The Software/Data Engineering Pendulum

If you've read The Engineer/Manager Pendulum by mipsytipsy, you'd already be familiar with engineering pendulum: going back and forth between roles. On her post, it's about EM/IC pendulum. Not sticking to one role for the rest of your life, but moving from an IC to an EM to IC to EM to IC and so on.

If you haven't read her post, I really recommend you to read it. It's very interesting. I agree with her post and I do the pendulum myself. I started as an IC (of course), and then "promoted" to EM, and then I got an opportunity to be an IC again.

But not only EM/IC pendulum, I'm also doing the other axis of the pendulum: Software/Data Engineering pendulum.

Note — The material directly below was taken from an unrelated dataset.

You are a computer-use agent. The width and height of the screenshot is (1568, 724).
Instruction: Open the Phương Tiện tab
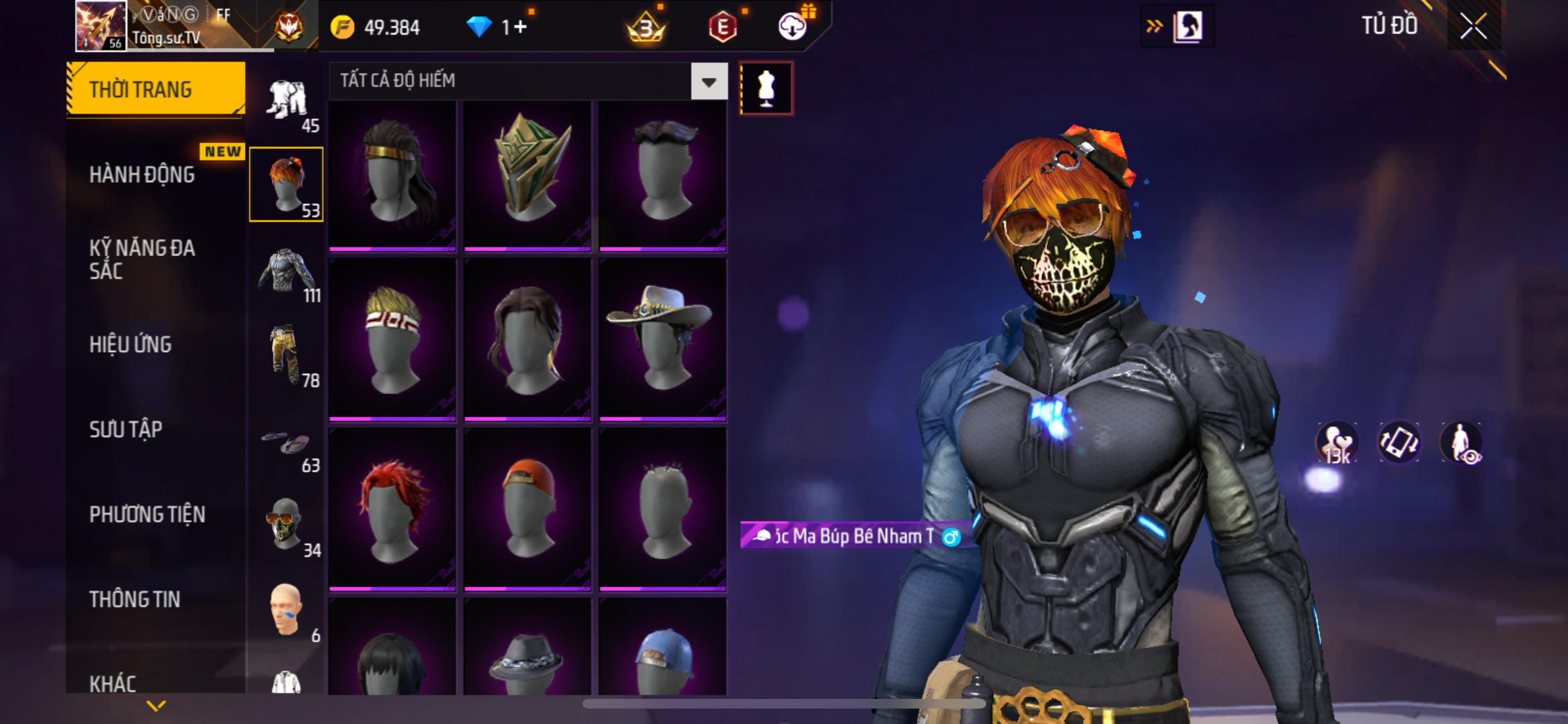pyautogui.click(x=147, y=514)
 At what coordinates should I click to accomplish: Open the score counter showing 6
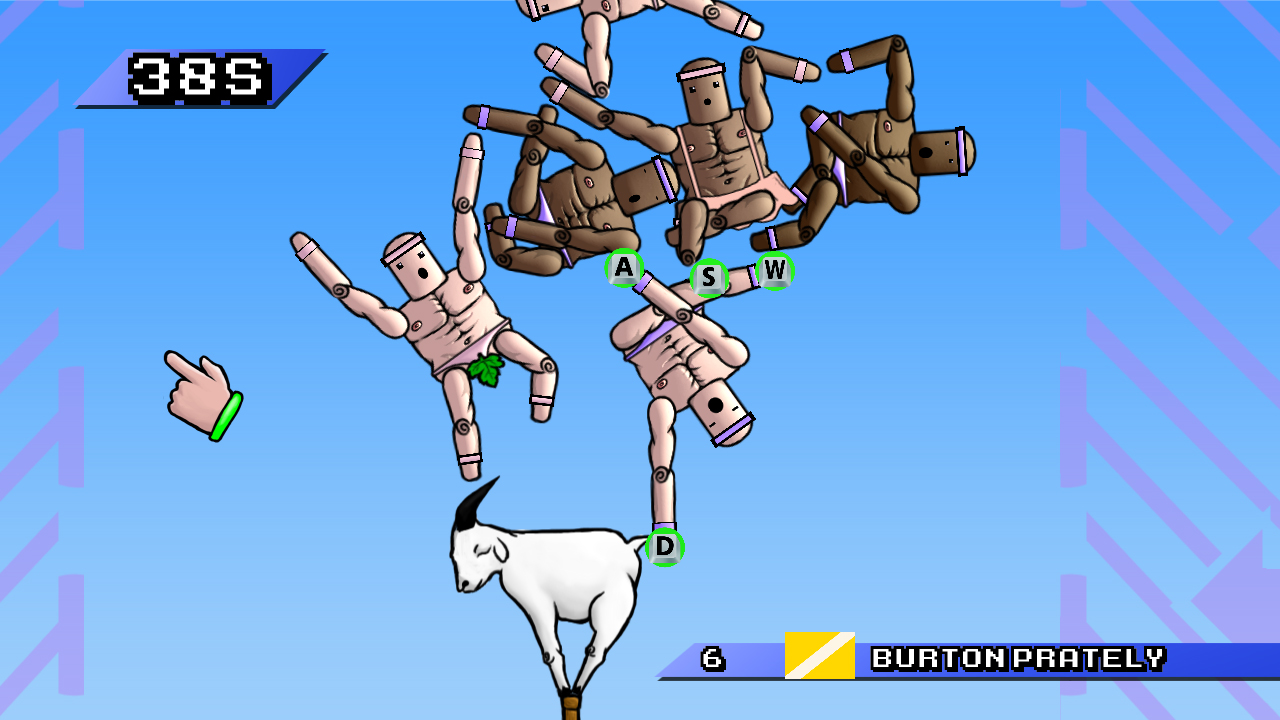pos(712,658)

This isn't a pendulum that has been discussed a lot before, so I want to tell it in this post. Because it's been fun for me!

Software/Data Engineering Differences

Some of you might think "what's so pendulum about that? aren't they both the same, like... coding?".

Yeah, they're both coding. But also, differently. When I first got the Data Engineering role, I learned from lots of materials and I went "what is that? what's that for? we need to do that? what's that doing???" Like it was a whole new different world for me. My software engineering coding skill was like helping just a little.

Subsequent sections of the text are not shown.